Message ID | 20250310192829.661692-1-jltobler@gmail.com (mailing list archive) |
---|---|
Headers | show |
Series | rev-list: introduce NUL-delimited output mode | expand |
Justin Tobler <jltobler@gmail.com> writes: > ?<oid> [SP <token>=<value>]... LF > > where values containing LF or SP are printed in a token specific fashion > so that the resulting encoded value does not contain either of these two > problematic bytes. For example, missing object paths are quoted in the C > style so they contain LF or SP. "so" -> "when"??? > To make machine parsing easier, this series introduces a NUL-delimited > output mode for git-rev-list(1) via a `-z` option following a suggestion > from Junio in a previous thread[1]. In this mode, instead of LF, each > object is delimited with two NUL bytes and any object metadata is > separated with a single NUL byte. Examples: > > <oid> NUL NUL > <oid> [NUL <path>] NUL NUL Why do we need double-NUL in the above two cases? > ?<oid> [NUL <token>=<value>]... NUL NUL This one I understand; we could do without double-NUL and take the lack of "=" in the token after NUL termination as the sign that the previous record ended, though, to avoid double-NUL while keeping the format extensible. As this topic is designing essentially a new and machine parseable format, we could even unify all three formats into one. For example, the format could be like this: <oid> NUL [<attr>=<value> NUL]... where (1) A record ends when a new record begins. (2) The beginning of a new record is signaled by <oid> that is all hexadecimal and does not have any '=' in it. (3) The traditional "rev-list --objects" output that gives path in addition to the object name uses "path" as the <attr> name, i.e. such a record looks like "<oid> NUL path=<path> NUL". (4) The traditional "rev-list --missing" output loses the leading "?"; it is replaced by "missing" as the <attr> name, i.e. such a record may look like "<oid> NUL missing=yes NUL..." together with other "<token>=<value> NUL" pairs appended as needed at the end. Hmm?

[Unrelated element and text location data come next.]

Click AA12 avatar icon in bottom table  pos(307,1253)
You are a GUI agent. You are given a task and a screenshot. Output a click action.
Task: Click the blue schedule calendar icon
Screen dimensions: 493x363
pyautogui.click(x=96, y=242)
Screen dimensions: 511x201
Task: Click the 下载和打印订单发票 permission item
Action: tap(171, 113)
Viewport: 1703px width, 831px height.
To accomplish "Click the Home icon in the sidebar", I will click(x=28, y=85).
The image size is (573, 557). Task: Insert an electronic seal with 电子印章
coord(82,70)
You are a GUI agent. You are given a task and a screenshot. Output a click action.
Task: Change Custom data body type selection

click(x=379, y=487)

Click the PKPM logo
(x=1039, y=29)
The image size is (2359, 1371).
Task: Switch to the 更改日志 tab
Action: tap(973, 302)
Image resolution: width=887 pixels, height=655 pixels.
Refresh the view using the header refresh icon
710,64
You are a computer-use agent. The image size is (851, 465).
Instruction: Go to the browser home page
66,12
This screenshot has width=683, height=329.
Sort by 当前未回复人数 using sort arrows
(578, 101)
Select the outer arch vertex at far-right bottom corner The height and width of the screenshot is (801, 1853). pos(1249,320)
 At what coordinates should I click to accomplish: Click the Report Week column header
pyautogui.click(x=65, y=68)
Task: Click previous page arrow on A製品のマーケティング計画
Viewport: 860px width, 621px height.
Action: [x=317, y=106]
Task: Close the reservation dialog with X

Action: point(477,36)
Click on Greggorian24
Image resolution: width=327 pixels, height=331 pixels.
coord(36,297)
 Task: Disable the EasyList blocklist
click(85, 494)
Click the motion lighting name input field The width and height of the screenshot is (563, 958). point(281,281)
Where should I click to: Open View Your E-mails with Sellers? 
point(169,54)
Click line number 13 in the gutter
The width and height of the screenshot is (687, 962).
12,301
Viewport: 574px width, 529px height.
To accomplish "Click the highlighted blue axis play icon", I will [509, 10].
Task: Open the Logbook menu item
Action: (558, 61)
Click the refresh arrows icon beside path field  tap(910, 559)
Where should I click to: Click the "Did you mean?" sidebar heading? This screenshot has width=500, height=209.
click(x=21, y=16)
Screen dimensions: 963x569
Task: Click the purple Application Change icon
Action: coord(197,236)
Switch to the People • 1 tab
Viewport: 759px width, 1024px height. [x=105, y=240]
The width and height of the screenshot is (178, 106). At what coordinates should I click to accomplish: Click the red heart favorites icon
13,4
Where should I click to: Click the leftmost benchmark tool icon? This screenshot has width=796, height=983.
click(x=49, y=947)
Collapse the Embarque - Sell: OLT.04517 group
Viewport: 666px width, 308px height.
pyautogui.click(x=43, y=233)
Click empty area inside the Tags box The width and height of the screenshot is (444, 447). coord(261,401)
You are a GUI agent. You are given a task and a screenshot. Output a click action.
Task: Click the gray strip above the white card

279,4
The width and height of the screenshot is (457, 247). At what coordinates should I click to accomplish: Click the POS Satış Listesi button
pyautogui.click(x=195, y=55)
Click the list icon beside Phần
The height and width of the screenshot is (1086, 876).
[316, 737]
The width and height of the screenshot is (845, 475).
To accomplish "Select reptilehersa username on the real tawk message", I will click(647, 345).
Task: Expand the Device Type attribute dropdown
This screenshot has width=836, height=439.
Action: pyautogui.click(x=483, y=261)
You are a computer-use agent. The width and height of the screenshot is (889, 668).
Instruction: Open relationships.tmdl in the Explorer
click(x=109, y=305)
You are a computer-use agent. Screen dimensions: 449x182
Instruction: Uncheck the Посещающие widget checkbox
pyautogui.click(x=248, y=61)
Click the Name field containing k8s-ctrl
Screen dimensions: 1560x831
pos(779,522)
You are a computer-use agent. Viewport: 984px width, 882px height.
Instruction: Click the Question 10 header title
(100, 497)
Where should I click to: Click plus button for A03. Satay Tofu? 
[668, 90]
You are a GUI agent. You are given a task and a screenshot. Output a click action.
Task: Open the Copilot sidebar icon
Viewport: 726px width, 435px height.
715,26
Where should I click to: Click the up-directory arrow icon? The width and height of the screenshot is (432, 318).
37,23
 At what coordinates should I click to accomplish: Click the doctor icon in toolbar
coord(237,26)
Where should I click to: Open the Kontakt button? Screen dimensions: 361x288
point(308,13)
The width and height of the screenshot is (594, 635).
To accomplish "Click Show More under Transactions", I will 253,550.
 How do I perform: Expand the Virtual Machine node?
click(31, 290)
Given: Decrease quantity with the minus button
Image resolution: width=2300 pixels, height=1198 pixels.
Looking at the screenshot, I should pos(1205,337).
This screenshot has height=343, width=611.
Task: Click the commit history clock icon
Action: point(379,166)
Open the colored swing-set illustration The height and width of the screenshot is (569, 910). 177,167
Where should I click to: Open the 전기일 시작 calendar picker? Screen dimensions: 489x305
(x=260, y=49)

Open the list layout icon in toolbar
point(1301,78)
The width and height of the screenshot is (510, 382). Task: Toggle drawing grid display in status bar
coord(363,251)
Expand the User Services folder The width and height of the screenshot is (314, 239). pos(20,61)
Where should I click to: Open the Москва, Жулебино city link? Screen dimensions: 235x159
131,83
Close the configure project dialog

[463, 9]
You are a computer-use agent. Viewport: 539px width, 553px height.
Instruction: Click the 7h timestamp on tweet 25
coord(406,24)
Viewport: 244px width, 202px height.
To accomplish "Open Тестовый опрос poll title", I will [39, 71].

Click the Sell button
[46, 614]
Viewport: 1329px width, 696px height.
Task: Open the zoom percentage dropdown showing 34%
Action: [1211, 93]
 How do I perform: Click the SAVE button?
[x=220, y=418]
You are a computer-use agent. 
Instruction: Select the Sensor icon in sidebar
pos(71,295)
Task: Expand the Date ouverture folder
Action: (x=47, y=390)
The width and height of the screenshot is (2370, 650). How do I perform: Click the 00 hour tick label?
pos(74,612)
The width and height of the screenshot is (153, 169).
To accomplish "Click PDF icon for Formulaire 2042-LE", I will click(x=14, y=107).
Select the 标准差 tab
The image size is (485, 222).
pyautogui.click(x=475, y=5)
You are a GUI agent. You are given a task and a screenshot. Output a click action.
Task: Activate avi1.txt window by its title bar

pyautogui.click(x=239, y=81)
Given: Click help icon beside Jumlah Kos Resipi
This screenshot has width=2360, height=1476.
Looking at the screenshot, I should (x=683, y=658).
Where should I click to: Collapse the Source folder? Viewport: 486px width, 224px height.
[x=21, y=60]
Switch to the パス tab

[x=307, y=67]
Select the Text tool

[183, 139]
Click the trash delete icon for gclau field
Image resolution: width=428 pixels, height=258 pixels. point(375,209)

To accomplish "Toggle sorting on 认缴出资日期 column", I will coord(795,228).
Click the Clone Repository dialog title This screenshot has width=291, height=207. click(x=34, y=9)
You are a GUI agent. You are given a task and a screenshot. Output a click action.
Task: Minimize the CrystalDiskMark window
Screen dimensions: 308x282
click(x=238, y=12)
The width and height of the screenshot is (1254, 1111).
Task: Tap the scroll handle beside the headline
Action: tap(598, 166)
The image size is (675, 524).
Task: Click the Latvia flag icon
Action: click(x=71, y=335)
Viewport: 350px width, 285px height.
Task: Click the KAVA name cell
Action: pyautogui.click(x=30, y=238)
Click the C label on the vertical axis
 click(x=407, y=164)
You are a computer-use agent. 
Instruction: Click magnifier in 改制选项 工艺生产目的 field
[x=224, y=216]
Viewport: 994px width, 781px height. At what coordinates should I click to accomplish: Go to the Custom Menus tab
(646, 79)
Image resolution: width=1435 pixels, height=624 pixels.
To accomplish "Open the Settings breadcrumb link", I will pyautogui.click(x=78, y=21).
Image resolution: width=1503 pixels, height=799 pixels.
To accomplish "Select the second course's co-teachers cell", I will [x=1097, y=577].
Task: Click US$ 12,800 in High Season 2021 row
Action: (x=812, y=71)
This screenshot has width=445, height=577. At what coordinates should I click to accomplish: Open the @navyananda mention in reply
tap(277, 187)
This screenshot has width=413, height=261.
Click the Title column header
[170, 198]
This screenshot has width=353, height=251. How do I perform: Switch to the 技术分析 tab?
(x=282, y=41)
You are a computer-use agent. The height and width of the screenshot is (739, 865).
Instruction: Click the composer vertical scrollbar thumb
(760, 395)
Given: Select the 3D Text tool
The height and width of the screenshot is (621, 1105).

Junio C Hamano <gitster@pobox.com> writes: > As this topic is designing essentially a new and machine parseable > format, we could even unify all three formats into one. For example, > the format could be like this: > > <oid> NUL [<attr>=<value> NUL]... > > where (0) "rev-list" that gives only a sequence of "<oid>" for commit-ish, as well as "rev-list --boundary", would fall out as a natural consequence. Bog-standard "list of commits" would see a sequence of "<oid> NUL", while a boundary object would see "<oid> NUL boundary=yes NUL". > (1) A record ends when a new record begins. > > (2) The beginning of a new record is signaled by <oid> that is all > hexadecimal and does not have any '=' in it. > > (3) The traditional "rev-list --objects" output that gives path in > addition to the object name uses "path" as the <attr> name, > i.e. such a record looks like "<oid> NUL path=<path> NUL". > > (4) The traditional "rev-list --missing" output loses the leading > "?"; it is replaced by "missing" as the <attr> name, i.e. such > a record may look like "<oid> NUL missing=yes NUL..." together > with other "<token>=<value> NUL" pairs appended as needed at > the end.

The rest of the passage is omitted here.